• [Stated exercise]: Reproduce the lines of the listing below word for word, starting at the line containing "Open the 简体 language dropdown" and ending at the line containing "Looking at the screenshot, I should click(x=308, y=174).", with both of those lines included.

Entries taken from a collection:
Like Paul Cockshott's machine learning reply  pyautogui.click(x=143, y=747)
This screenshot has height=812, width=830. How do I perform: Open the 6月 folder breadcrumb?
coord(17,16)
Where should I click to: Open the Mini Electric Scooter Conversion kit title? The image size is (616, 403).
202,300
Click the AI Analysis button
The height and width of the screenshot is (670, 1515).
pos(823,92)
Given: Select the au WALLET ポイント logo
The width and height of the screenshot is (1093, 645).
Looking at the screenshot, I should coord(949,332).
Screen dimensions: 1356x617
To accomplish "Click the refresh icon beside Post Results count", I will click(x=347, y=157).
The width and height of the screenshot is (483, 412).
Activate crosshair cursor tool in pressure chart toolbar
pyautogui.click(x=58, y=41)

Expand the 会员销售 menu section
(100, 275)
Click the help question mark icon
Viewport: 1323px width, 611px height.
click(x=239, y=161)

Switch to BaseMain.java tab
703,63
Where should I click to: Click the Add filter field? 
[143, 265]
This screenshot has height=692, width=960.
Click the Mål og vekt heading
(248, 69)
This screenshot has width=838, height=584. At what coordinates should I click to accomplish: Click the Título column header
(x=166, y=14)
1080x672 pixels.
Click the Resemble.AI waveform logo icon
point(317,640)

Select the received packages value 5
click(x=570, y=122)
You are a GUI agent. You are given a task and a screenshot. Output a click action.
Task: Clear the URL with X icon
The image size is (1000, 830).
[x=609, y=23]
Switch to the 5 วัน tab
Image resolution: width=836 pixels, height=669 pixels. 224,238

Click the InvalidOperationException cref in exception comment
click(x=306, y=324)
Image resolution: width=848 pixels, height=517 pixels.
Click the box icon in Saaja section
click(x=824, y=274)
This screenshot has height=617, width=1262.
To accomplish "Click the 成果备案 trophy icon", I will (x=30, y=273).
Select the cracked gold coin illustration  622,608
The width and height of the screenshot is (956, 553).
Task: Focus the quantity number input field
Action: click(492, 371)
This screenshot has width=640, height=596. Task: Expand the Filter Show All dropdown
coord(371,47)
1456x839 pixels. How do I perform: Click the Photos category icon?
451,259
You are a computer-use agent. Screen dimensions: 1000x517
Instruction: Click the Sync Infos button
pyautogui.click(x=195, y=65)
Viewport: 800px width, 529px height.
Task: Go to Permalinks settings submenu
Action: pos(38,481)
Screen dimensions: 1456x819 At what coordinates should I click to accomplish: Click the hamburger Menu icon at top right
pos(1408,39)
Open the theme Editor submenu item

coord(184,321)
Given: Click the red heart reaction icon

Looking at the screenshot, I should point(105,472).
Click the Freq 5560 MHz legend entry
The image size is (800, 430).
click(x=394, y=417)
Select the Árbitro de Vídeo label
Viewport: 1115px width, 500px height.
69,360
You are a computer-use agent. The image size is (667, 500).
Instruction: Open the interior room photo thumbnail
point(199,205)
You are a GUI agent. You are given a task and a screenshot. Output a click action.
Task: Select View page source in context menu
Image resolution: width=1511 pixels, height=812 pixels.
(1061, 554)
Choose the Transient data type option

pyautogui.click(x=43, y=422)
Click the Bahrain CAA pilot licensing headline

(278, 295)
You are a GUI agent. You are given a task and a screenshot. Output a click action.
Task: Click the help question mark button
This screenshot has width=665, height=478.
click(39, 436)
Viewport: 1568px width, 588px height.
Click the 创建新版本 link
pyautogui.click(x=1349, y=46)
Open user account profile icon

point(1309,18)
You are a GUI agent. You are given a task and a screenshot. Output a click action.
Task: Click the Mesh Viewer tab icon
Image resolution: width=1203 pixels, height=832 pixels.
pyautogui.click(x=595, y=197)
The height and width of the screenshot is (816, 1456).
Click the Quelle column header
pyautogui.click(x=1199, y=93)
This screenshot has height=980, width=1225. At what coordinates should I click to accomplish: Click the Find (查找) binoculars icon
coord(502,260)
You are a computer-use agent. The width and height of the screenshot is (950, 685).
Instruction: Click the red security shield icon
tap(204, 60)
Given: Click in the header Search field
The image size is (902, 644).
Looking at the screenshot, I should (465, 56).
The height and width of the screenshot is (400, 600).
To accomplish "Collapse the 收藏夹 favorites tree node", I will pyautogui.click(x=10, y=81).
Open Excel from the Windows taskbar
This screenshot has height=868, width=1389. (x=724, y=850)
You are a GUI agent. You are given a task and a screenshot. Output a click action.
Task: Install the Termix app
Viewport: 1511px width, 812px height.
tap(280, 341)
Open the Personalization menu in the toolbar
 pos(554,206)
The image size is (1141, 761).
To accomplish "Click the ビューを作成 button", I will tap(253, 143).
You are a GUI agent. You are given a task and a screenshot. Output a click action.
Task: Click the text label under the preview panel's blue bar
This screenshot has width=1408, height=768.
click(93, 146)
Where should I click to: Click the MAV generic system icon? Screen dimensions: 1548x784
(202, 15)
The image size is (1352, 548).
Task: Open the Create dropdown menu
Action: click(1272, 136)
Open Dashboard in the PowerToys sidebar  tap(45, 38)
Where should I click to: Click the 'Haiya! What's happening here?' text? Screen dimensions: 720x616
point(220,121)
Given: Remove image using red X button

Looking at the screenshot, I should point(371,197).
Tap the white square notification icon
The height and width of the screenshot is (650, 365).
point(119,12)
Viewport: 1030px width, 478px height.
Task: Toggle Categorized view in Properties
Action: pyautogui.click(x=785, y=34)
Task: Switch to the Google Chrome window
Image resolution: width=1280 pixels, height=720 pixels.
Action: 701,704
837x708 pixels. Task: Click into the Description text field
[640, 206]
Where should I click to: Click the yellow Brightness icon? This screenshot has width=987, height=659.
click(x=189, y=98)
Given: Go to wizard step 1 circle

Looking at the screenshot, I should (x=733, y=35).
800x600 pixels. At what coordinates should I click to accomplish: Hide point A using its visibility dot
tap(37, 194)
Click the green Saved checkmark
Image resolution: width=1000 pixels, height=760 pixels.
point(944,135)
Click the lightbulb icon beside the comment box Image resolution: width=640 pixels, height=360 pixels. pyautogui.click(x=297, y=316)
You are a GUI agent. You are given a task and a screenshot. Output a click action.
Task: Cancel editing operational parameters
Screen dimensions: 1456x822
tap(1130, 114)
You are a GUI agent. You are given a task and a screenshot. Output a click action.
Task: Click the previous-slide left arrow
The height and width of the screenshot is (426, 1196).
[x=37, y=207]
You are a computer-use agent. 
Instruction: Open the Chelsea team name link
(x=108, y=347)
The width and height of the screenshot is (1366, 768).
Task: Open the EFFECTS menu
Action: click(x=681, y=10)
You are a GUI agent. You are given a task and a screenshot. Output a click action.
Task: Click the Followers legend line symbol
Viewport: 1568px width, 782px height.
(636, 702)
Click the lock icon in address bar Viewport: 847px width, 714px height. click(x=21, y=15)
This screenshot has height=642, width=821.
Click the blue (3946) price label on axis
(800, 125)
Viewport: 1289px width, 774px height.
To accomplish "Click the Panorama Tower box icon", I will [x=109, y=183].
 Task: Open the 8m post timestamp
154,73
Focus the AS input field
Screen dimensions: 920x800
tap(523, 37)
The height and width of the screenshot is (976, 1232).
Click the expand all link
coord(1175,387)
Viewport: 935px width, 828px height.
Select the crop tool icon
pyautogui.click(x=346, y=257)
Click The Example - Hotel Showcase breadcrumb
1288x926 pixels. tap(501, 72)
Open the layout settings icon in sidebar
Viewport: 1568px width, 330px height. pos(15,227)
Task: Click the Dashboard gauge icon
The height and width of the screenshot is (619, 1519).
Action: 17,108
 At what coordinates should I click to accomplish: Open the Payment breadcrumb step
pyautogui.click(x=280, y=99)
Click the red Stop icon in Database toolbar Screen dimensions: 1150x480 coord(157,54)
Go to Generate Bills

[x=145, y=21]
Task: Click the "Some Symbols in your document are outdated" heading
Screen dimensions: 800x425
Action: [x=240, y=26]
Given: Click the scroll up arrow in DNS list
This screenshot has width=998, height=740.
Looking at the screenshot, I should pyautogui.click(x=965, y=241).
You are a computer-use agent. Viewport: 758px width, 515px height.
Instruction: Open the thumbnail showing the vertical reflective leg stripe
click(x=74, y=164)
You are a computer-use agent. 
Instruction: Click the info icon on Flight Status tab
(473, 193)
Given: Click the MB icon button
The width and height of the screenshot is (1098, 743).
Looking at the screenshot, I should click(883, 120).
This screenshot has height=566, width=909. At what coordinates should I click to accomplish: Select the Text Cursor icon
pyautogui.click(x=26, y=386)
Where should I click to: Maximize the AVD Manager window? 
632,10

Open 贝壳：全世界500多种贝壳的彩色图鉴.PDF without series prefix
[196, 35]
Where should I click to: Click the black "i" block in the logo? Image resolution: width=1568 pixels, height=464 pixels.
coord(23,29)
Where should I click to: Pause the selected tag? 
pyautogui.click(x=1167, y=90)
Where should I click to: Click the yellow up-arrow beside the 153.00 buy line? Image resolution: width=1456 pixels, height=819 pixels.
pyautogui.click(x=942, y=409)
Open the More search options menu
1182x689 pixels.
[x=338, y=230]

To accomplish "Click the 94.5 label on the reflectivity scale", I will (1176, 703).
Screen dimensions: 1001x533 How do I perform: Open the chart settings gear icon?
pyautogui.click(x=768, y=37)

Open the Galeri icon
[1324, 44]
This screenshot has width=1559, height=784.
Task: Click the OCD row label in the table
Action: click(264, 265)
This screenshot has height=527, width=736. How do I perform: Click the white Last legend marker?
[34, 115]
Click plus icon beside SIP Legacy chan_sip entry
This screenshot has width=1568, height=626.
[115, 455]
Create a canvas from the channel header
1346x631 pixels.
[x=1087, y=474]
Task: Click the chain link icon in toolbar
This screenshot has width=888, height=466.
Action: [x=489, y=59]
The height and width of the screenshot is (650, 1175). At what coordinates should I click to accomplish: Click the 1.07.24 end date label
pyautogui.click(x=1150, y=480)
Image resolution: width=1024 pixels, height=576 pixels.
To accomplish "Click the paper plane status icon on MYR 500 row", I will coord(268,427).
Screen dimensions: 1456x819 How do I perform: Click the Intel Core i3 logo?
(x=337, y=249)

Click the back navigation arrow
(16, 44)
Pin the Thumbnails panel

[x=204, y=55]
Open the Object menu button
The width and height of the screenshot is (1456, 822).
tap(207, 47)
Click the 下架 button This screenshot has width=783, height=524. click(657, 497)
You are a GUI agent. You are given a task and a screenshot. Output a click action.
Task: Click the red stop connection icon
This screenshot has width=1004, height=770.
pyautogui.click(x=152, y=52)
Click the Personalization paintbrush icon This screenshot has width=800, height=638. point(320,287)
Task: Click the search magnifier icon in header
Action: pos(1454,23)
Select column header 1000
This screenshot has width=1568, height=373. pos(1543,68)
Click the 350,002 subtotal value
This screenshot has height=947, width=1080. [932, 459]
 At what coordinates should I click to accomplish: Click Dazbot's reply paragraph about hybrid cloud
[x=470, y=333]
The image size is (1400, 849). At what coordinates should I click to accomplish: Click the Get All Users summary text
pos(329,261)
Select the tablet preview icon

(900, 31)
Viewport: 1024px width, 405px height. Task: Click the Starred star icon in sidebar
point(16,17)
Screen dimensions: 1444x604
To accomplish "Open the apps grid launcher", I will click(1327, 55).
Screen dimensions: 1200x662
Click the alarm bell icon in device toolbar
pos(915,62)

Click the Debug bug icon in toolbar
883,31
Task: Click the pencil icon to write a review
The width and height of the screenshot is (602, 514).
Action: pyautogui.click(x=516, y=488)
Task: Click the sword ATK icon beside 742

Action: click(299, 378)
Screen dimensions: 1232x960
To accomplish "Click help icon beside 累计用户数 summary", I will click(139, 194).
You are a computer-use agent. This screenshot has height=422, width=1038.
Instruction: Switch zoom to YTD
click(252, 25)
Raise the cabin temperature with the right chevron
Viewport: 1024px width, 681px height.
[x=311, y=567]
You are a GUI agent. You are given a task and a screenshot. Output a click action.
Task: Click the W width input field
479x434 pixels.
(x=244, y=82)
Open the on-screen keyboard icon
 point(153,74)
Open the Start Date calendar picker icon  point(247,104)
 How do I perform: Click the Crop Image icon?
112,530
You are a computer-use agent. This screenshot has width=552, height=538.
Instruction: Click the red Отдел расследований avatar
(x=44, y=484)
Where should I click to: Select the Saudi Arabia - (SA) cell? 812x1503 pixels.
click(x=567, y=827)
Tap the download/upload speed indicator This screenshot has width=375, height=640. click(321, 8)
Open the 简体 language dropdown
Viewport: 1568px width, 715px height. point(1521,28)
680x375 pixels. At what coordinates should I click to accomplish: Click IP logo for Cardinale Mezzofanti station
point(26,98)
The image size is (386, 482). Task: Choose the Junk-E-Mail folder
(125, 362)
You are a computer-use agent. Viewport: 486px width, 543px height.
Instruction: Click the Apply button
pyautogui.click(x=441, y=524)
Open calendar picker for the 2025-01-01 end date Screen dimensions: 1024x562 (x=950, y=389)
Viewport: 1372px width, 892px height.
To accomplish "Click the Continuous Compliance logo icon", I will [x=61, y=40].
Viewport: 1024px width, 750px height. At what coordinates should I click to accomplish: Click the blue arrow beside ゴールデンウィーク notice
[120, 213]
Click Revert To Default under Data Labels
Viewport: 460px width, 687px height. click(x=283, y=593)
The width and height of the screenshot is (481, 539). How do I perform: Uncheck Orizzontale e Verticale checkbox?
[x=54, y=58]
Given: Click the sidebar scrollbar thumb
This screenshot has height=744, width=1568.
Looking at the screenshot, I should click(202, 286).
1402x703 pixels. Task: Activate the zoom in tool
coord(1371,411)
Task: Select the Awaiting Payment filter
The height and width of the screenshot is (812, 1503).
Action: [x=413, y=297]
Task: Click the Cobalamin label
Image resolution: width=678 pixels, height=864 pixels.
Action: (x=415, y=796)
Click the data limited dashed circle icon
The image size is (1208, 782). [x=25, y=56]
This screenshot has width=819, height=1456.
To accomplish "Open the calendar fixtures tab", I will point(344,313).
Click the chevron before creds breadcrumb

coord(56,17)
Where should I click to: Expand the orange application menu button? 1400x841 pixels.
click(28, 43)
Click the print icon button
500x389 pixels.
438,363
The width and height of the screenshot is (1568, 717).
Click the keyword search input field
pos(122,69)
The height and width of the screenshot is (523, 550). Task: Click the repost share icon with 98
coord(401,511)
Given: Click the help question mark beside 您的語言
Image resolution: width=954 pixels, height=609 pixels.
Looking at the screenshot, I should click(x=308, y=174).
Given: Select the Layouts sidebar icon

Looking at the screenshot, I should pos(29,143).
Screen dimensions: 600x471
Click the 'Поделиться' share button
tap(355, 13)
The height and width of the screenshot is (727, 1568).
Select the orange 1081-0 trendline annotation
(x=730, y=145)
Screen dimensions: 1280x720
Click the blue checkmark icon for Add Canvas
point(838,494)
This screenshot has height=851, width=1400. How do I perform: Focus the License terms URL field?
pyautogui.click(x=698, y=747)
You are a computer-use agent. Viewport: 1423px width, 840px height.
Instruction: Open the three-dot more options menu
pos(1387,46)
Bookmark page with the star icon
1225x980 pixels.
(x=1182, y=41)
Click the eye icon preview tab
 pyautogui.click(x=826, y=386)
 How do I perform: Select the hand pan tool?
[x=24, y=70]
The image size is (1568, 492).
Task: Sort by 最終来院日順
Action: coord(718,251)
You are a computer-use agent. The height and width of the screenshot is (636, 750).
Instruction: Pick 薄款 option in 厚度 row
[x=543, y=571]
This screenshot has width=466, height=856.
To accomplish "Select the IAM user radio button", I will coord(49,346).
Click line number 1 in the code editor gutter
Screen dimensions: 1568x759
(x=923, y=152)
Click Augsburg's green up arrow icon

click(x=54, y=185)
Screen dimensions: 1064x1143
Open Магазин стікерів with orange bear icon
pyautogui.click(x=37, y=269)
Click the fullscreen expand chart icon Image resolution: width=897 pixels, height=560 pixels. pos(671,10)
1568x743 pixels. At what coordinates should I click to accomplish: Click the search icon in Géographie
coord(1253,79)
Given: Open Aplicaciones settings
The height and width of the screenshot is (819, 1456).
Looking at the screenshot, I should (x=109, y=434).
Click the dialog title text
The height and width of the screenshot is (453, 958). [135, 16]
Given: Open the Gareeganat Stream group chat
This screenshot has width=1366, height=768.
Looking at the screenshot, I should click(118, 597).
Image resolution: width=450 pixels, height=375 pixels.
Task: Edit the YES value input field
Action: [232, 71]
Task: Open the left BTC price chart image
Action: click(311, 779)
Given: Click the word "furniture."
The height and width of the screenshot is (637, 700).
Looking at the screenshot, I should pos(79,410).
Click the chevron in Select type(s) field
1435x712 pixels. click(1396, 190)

• [Output below]:
Open the 简体 language dropdown
Viewport: 1568px width, 715px height. point(1521,28)
680x375 pixels. At what coordinates should I click to accomplish: Click IP logo for Cardinale Mezzofanti station
point(26,98)
The image size is (386, 482). Task: Choose the Junk-E-Mail folder
(125, 362)
You are a computer-use agent. Viewport: 486px width, 543px height.
Instruction: Click the Apply button
pyautogui.click(x=441, y=524)
Open calendar picker for the 2025-01-01 end date Screen dimensions: 1024x562 (x=950, y=389)
Viewport: 1372px width, 892px height.
To accomplish "Click the Continuous Compliance logo icon", I will [x=61, y=40].
Viewport: 1024px width, 750px height. At what coordinates should I click to accomplish: Click the blue arrow beside ゴールデンウィーク notice
[120, 213]
Click Revert To Default under Data Labels
Viewport: 460px width, 687px height. click(x=283, y=593)
The width and height of the screenshot is (481, 539). How do I perform: Uncheck Orizzontale e Verticale checkbox?
[x=54, y=58]
Given: Click the sidebar scrollbar thumb
This screenshot has height=744, width=1568.
Looking at the screenshot, I should click(202, 286).
1402x703 pixels. Task: Activate the zoom in tool
coord(1371,411)
Task: Select the Awaiting Payment filter
The height and width of the screenshot is (812, 1503).
Action: [x=413, y=297]
Task: Click the Cobalamin label
Image resolution: width=678 pixels, height=864 pixels.
Action: (x=415, y=796)
Click the data limited dashed circle icon
The image size is (1208, 782). [x=25, y=56]
This screenshot has width=819, height=1456.
To accomplish "Open the calendar fixtures tab", I will point(344,313).
Click the chevron before creds breadcrumb

coord(56,17)
Where should I click to: Expand the orange application menu button? 1400x841 pixels.
click(28, 43)
Click the print icon button
500x389 pixels.
438,363
The width and height of the screenshot is (1568, 717).
Click the keyword search input field
pos(122,69)
The height and width of the screenshot is (523, 550). Task: Click the repost share icon with 98
coord(401,511)
Given: Click the help question mark beside 您的語言
Image resolution: width=954 pixels, height=609 pixels.
Looking at the screenshot, I should click(x=308, y=174).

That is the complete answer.